-- Provided entries --
----

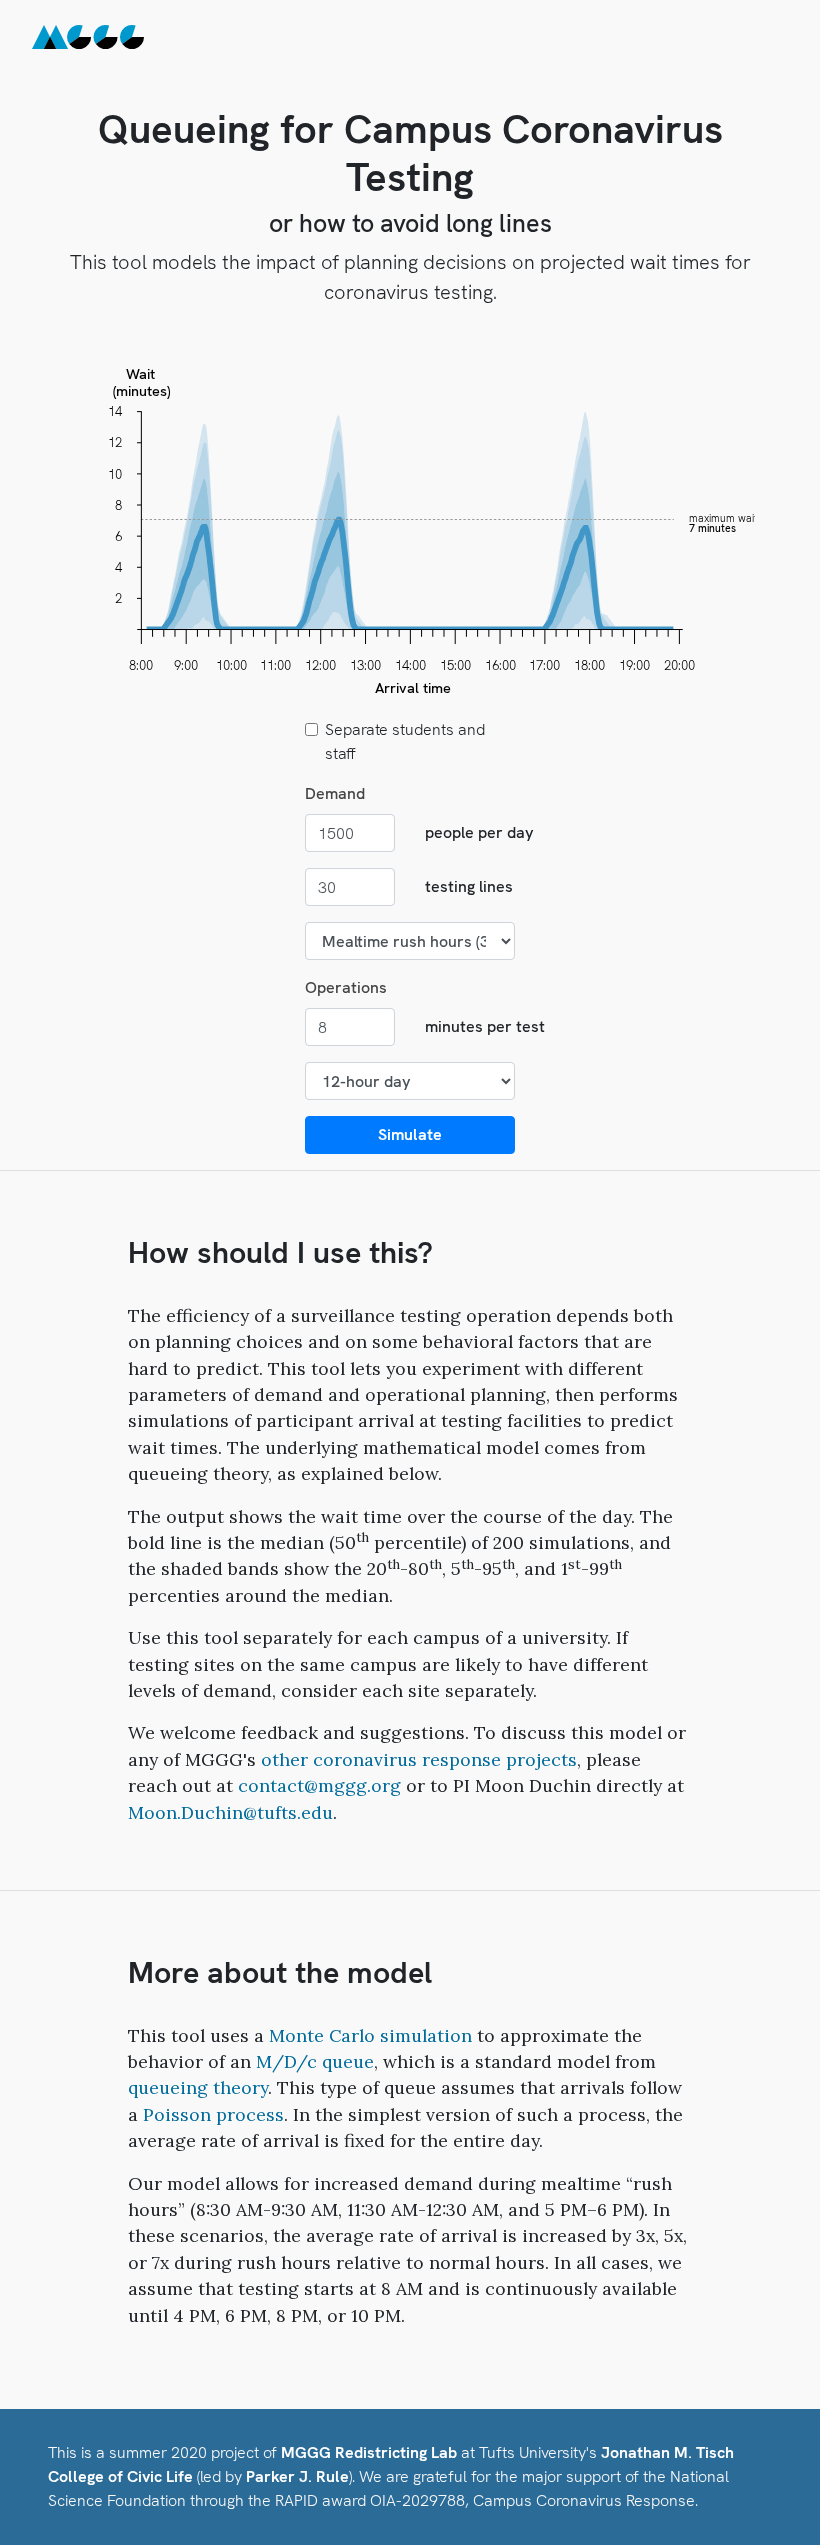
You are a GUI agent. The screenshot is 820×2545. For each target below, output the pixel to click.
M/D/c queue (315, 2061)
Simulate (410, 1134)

----

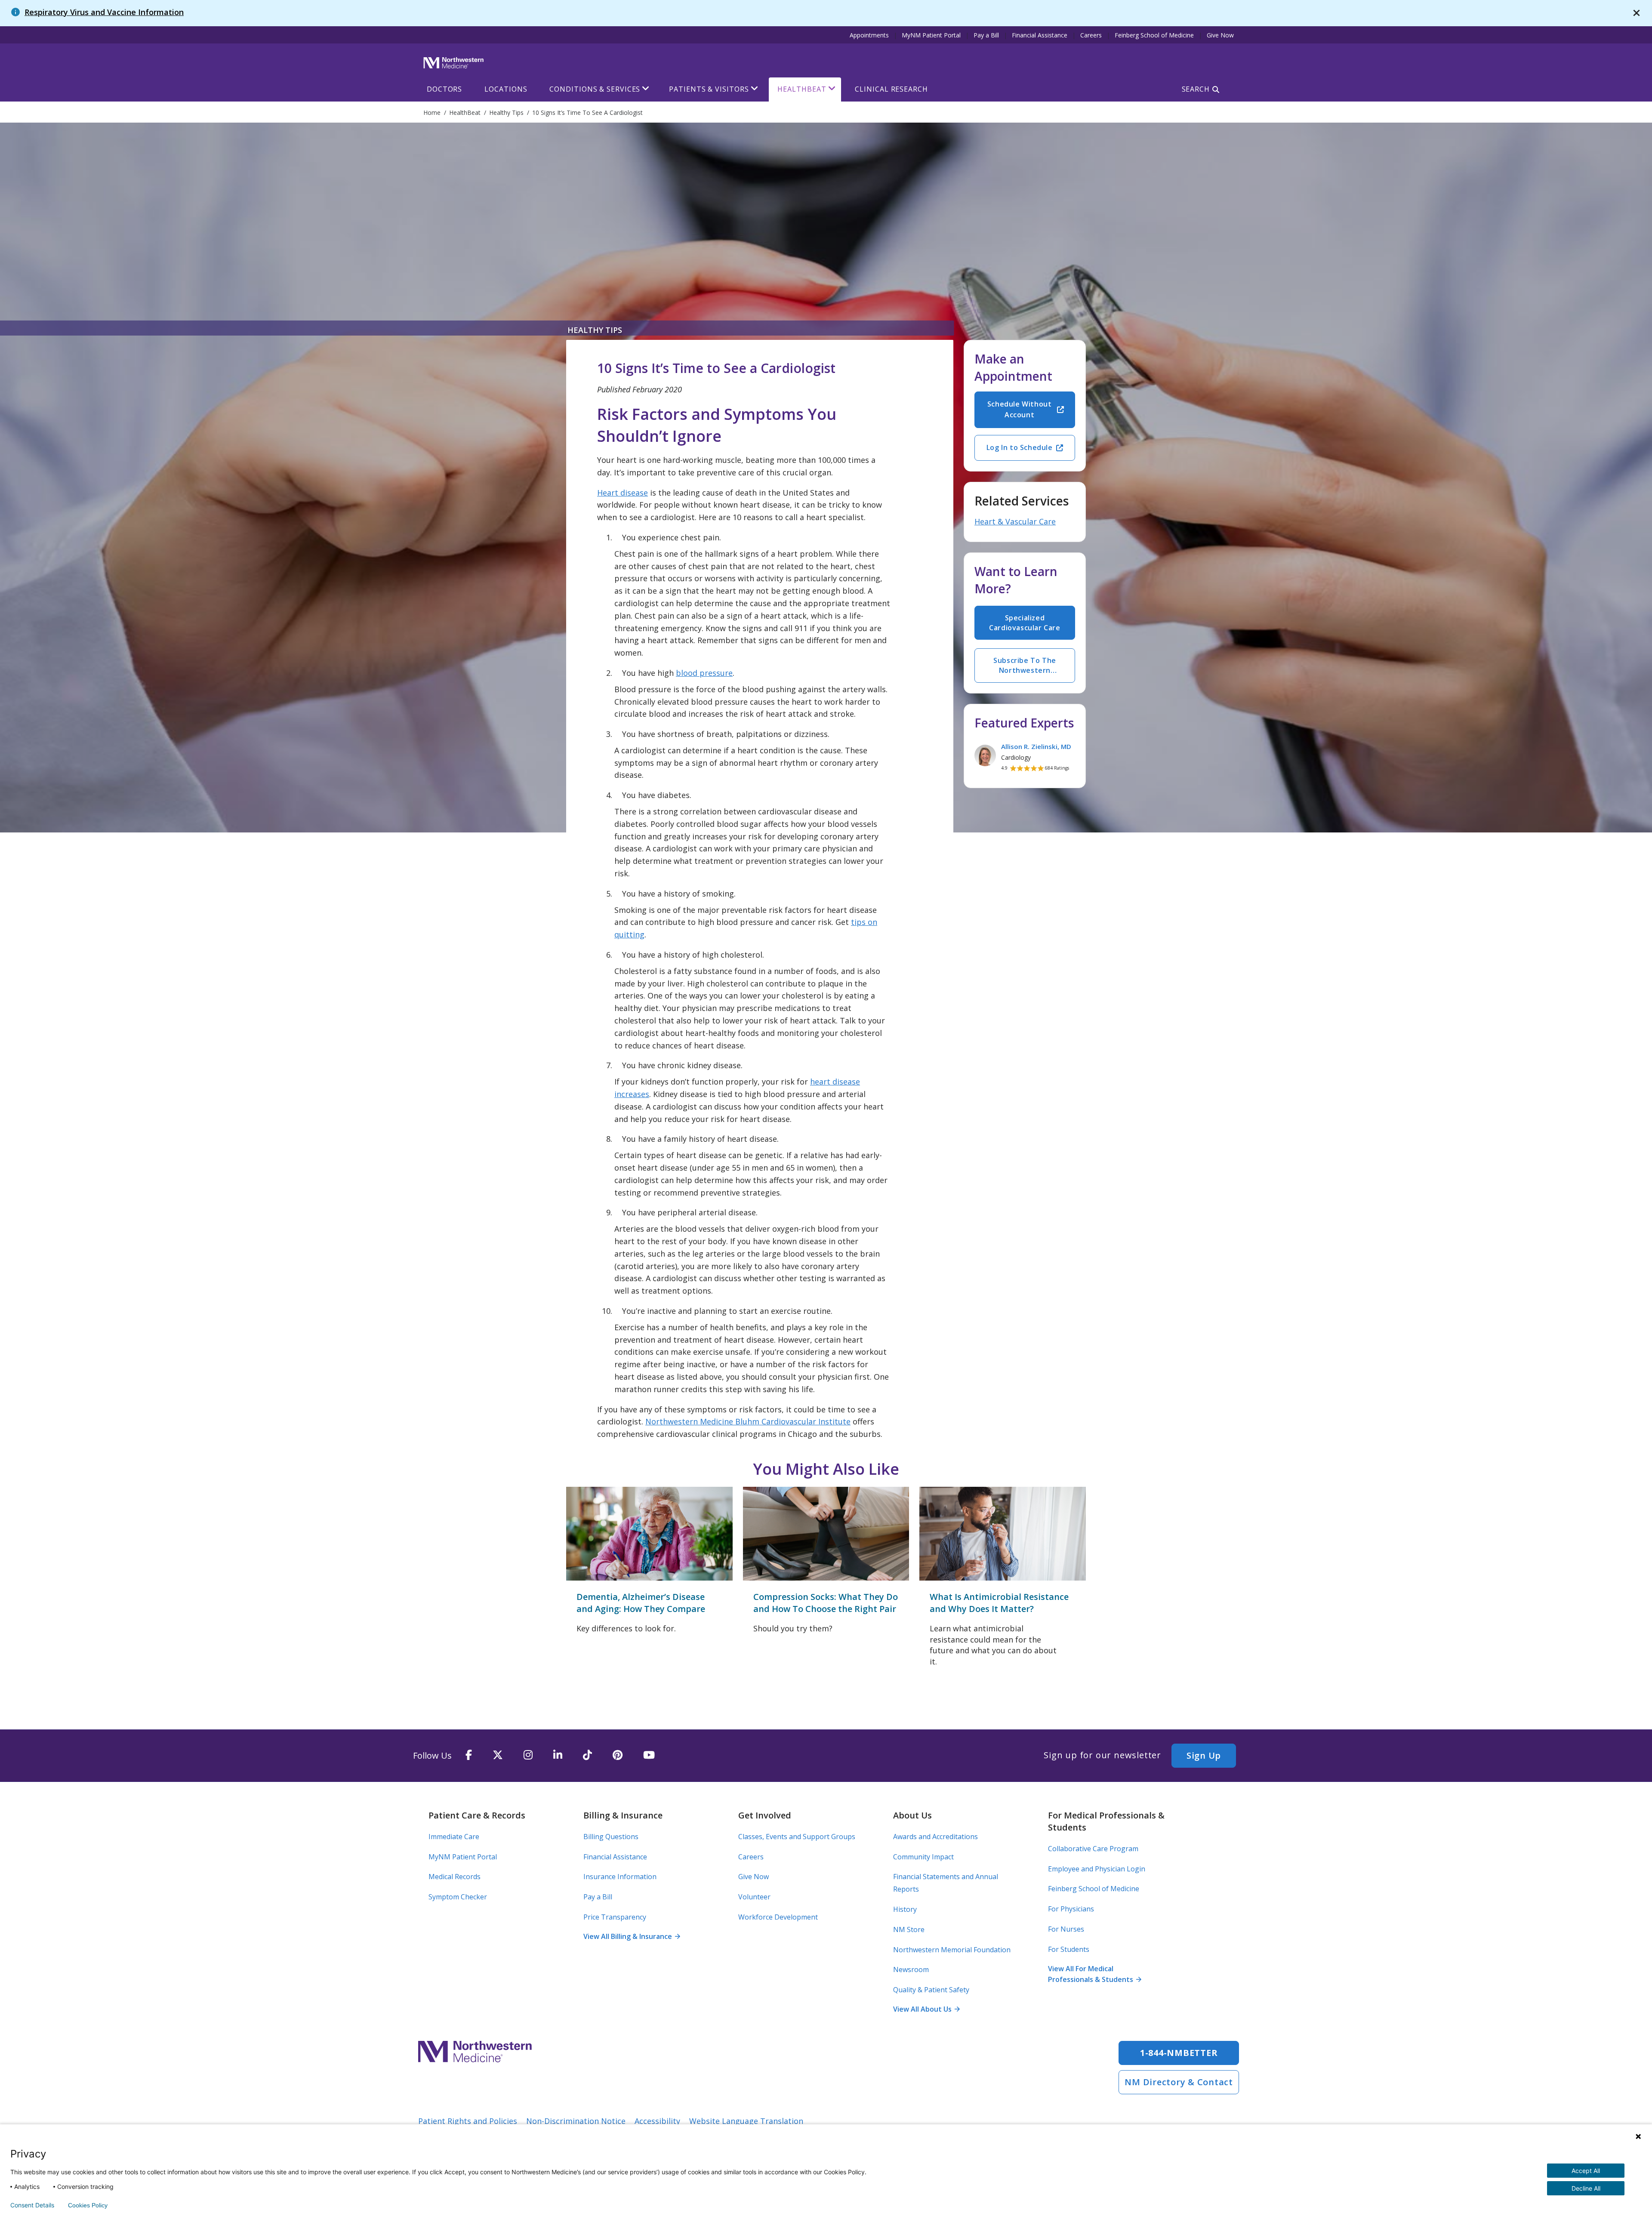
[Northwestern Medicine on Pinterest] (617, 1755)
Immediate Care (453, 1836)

----

-- What the exercise asks --
Restate word for word the entries above from the line with "You are a GUI" through the line with "Simulate (410, 1134)", inclusive, leaving out everything else.

-- Output of the task --
You are a GUI agent. The screenshot is 820×2545. For each target below, output the pixel to click.
M/D/c queue (315, 2061)
Simulate (410, 1134)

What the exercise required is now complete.